No. The reason for the dishonesty - the thing that needs to remain covered - comes later, while he is apparently on the subject of how voting will work in the EU when the Eurozone does form an inner core:

... the argument for safeguards that we were making last year is becoming more relevant than ever.
And getting the right solutions for the financial services sector must be a vital part of that.

Osborne is referring here to Cameron's December 2011 decision to veto the Treaty extensions, forcing the fiscal stability pact to be a separate multi-lateral treaty amongst the "twenty seven minus one".

My first reaction to that decision was, between gritted teeth, to approve it. I now think of that as a mistaken reaction of anger and frustration of the moment.

It is getting clearer every day why the motivation for the decision - to make sure that the City not be regulated commonly with the rest of Europe's financial sector - is going to make a resolution of the EU crisis extremely difficult, if not impossible. And the reason why is in Osborne's speech. Britain wants two basically incompatible things: first, for the Eurozone to form a tight union; and second, for that tight union not to impact on the single market in financial products - that really would harm the City, after all. But that is like saying: "we really want these two teams to play football; and if this other team on the sidelines comes in and plays rugby with the same ball and on the same pitch, don't worry. Keep playing." 

You can't have a tight political union that does not keep control of its financial sector.
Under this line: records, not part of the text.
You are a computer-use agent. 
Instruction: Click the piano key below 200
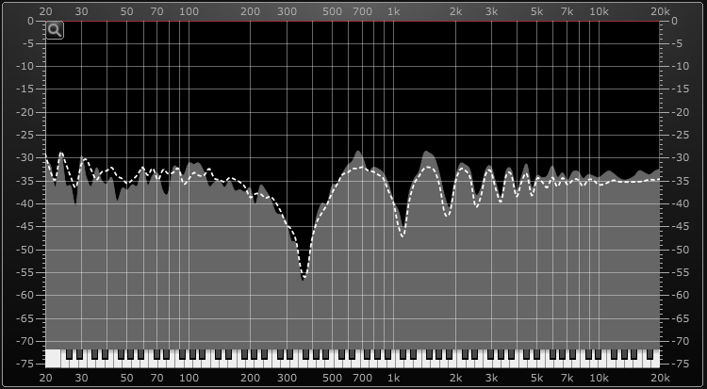coord(251,361)
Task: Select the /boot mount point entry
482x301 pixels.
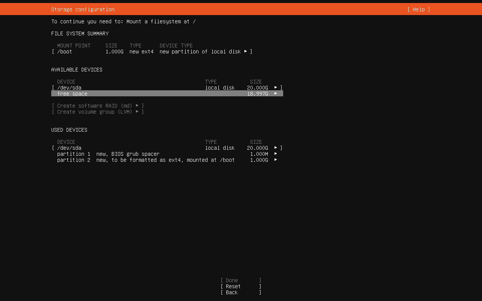Action: pyautogui.click(x=65, y=52)
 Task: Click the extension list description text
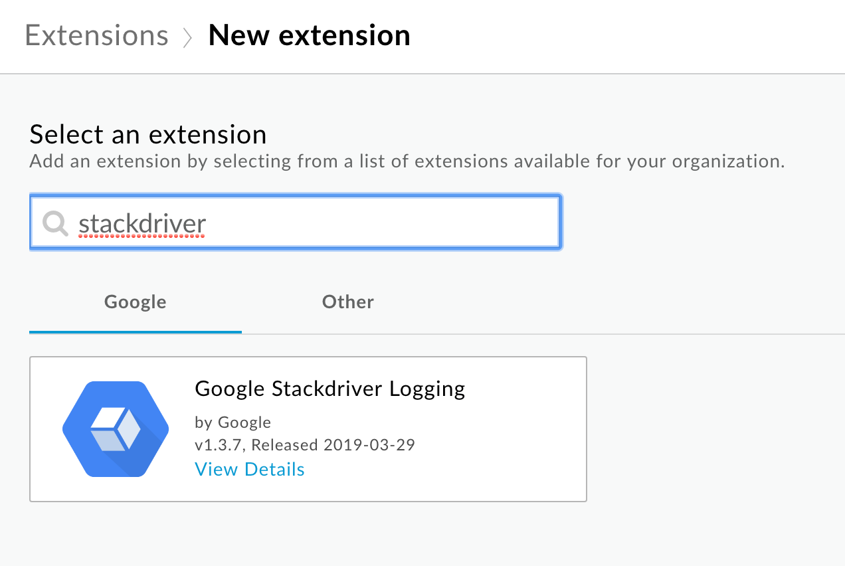pyautogui.click(x=407, y=161)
That is precisely what the Euro crisis has been teaching us. And you can't have tight control of finance under a single market in financial services that does not overlap with the political union. Yet that is exactly what Osborne is saying that Britain will continue to veto, and all, it turns out, for what Osborne tries to express as a polite aside to his financier hosts of the evening, "the right solution for the financial services sector."
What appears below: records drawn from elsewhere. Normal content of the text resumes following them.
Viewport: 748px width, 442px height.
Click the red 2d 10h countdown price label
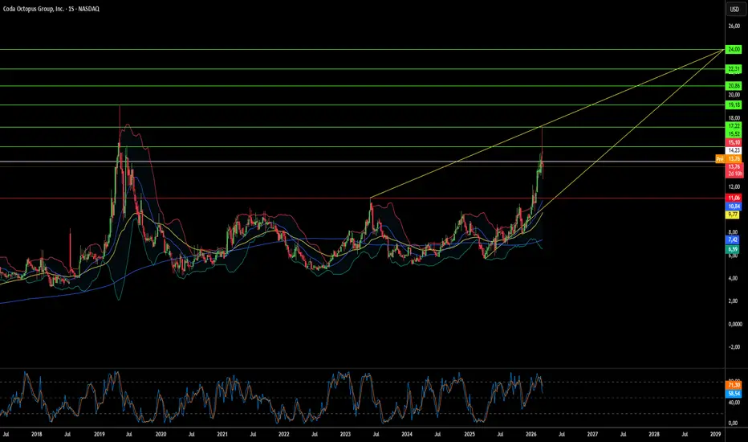[x=734, y=174]
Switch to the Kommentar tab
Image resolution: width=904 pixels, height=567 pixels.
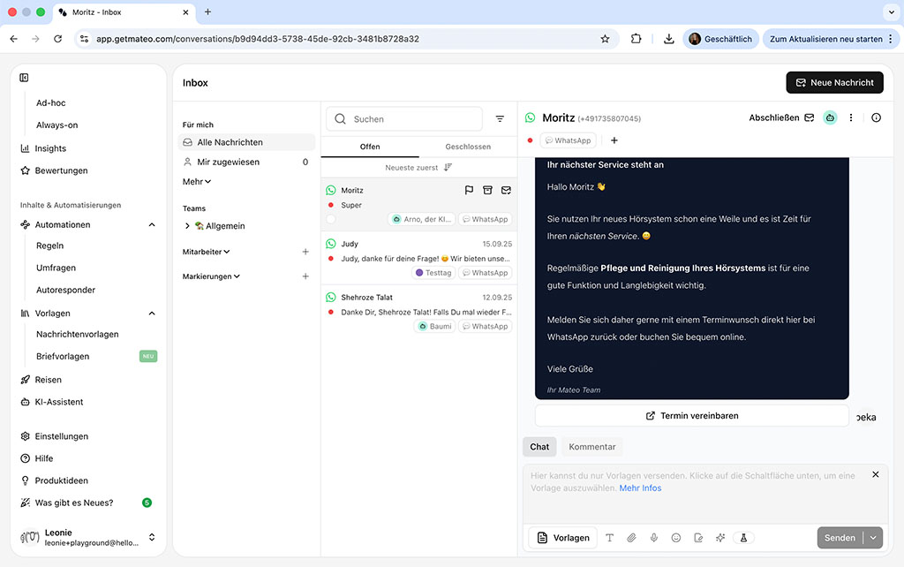point(591,447)
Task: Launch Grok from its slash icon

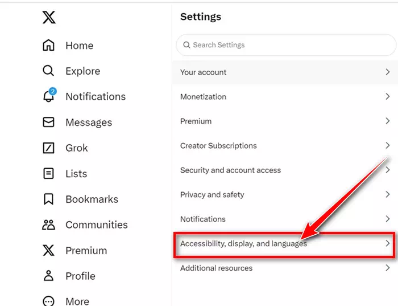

In the end, we have the same buried unsayable in the second half of Osborne's speech as in the first: the interests of the City determine economic and European policy, but this can't be expressed honestly, because the City does not have democratic legitimacy.

Fixing the root of the problem - creating true democratic support for the institution (it is possible for people to really want this - look at Swiss banking and finance) - is in the end not a project that the Treasury, or Westminster generally, seems likely to be willing to engage in.